Prompt >>
What is needed is a word-for-word copy of all the entries, minus the pictures.

Input material >>

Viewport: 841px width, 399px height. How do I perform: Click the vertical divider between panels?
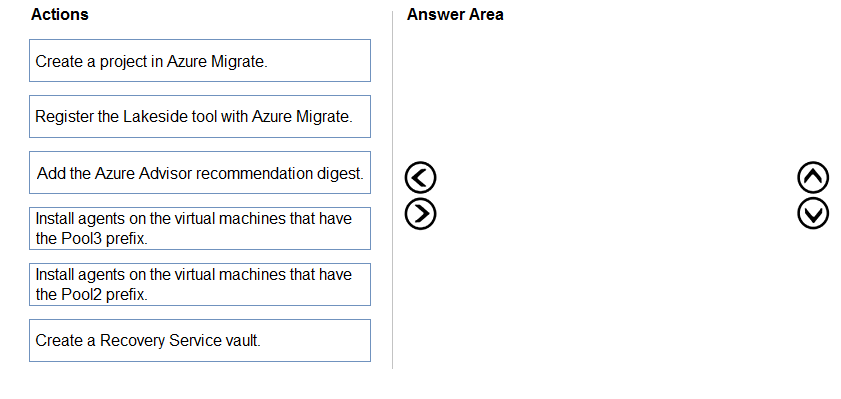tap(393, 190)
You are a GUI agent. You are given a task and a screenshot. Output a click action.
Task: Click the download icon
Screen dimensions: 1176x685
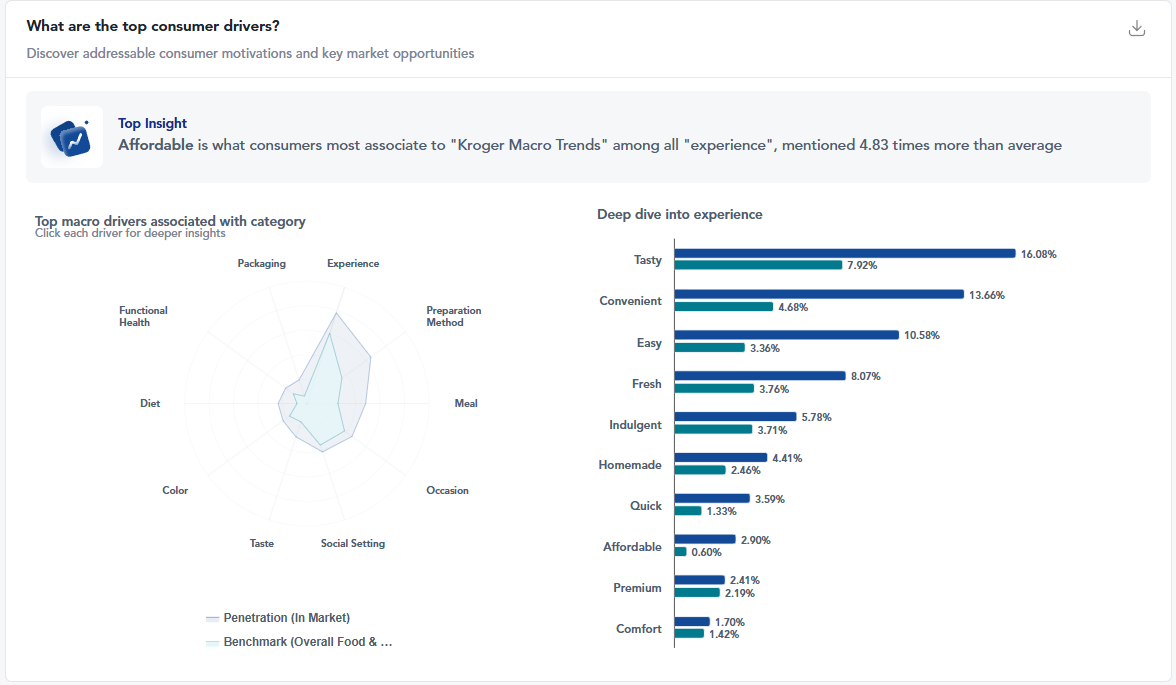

Response >>
Viewport: 841px width, 399px height. How do I perform: Click the vertical divider between panels?
tap(393, 190)
You are a GUI agent. You are given a task and a screenshot. Output a click action.
Task: Click the download icon
Screen dimensions: 1176x685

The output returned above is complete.